JCB-OCR is an interactive document-understanding platform that mixes layout-recognition and content-recognition models within a single workflow. Built with Streamlit, it ships with the local_vl_utils toolkit—unified clients, prompt templates, and post-processing helpers for multiple VLM providers—so you can run hybrid OCR pipelines locally or against remote APIs with minimal effort.
- Hybrid necessity: A single OCR model rarely excels at layout analysis, table/formula understanding, and high-quality text extraction simultaneously. JCB-OCR offers an extensible architecture that stitches different capabilities together through a consistent interface.
- Rapid validation & comparison: Interactive test/comparison panels let you switch configurations, observe logs, and save multiple runs without leaving the UI, dramatically shortening verification cycles.
- Standardized outputs: Built-in converters normalize diverse model outputs into a single JSON schema (plus visual previews), reducing integration effort for downstream business systems.

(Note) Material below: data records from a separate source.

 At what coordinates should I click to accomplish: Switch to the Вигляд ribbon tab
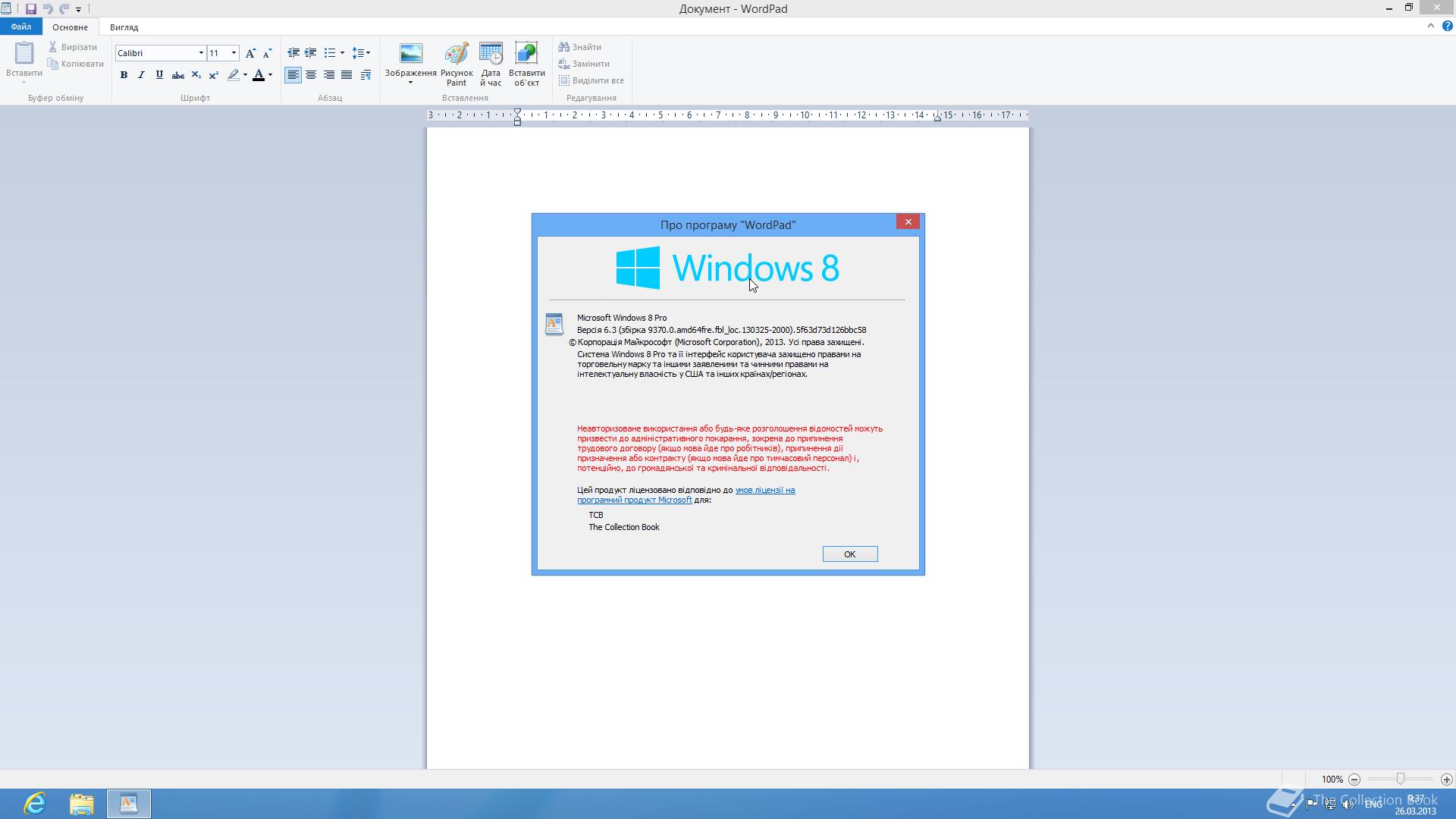124,27
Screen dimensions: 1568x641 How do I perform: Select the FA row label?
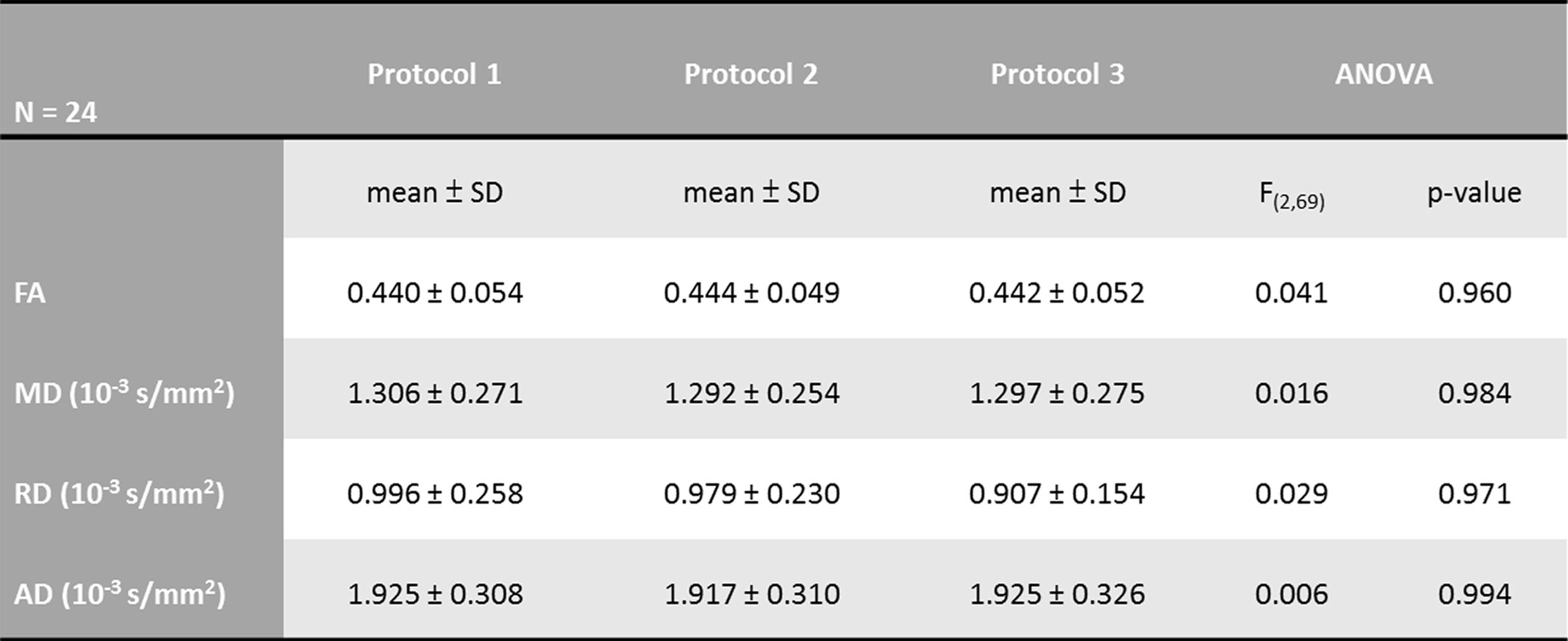[x=30, y=293]
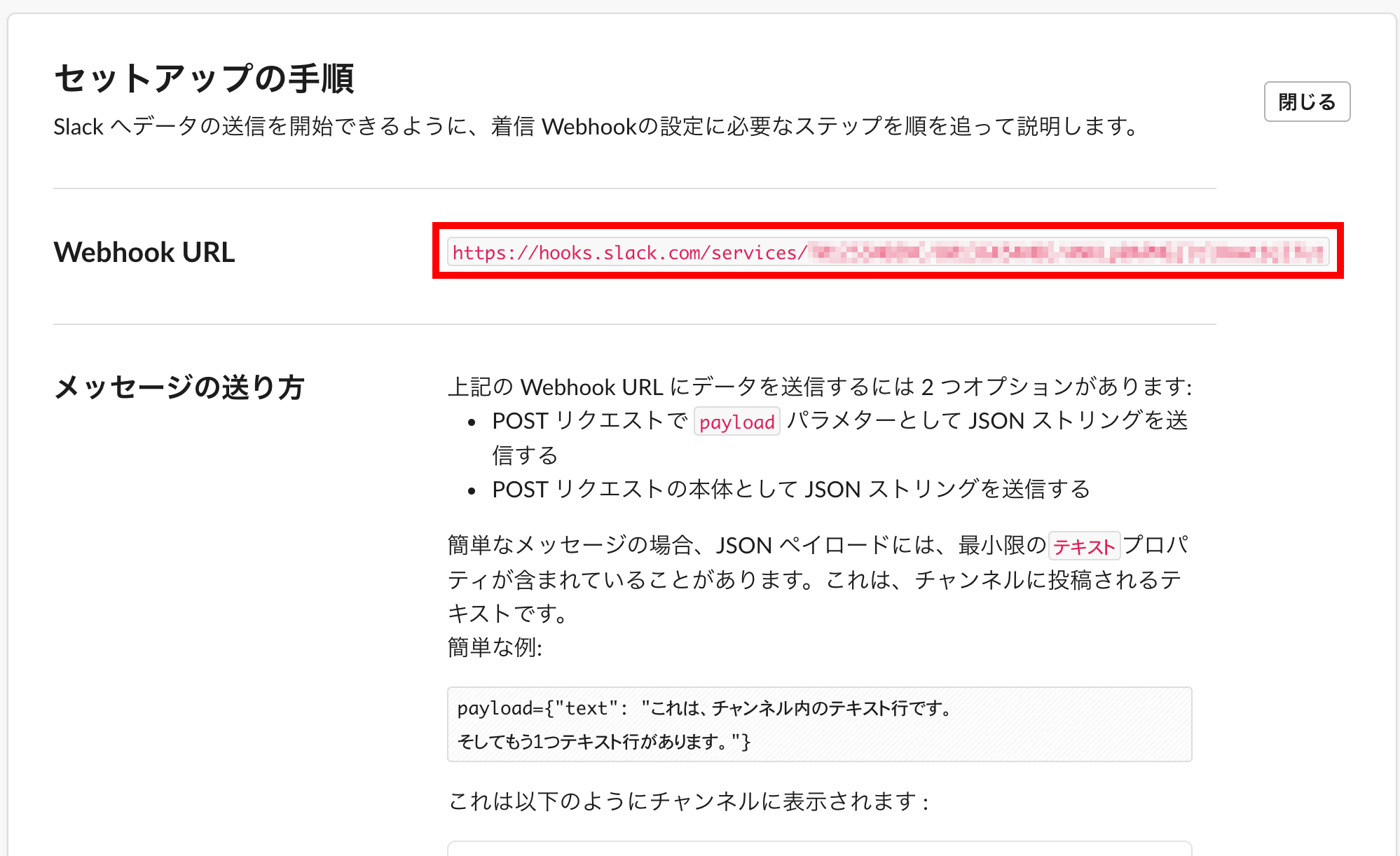This screenshot has width=1400, height=856.
Task: Click the text これは以下のようにチャンネルに表示されます
Action: [688, 801]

- Decoupled model pairing: Combine Qwen-VL, DeepSeek-VL, Hunyuan-VL, MinerU, or custom clients independently for layout vs. content extraction.
- Unified JSON representation:
format_converterplus post-processors transform raw outputs into a shared structure (blocks + metadata) ready for ingestion. - Visual & comparative analysis: Inspect logs, JSON, and overlays in real time; leverage comparison tabs to contrast configurations on identical inputs.
- Batch & async pipelines:
local_vl_utilswraps HTTP and vLLM clients with retry/async support, enabling large-scale processing or low-latency applications. - Traceable logging: API requests, diagnostics, and downloadable reports are built-in for troubleshooting and auditing.
- Interactive workbench: Upload images/PDFs, choose model combos instantly, watch logs, and export JSON or visualized results with a click.
- Recognition statistics dashboard: Automatically summarizes block counts, averages, and per-type distributions, with charts to monitor coverage and accuracy.
- Comparison mode: Preserve multiple runs, generate Spans PDFs, and view side-by-side metrics to identify the best-performing configuration quickly.
- Unified output adapters: Ensure every model’s layout/content data conforms to the same schema, simplifying downstream integration.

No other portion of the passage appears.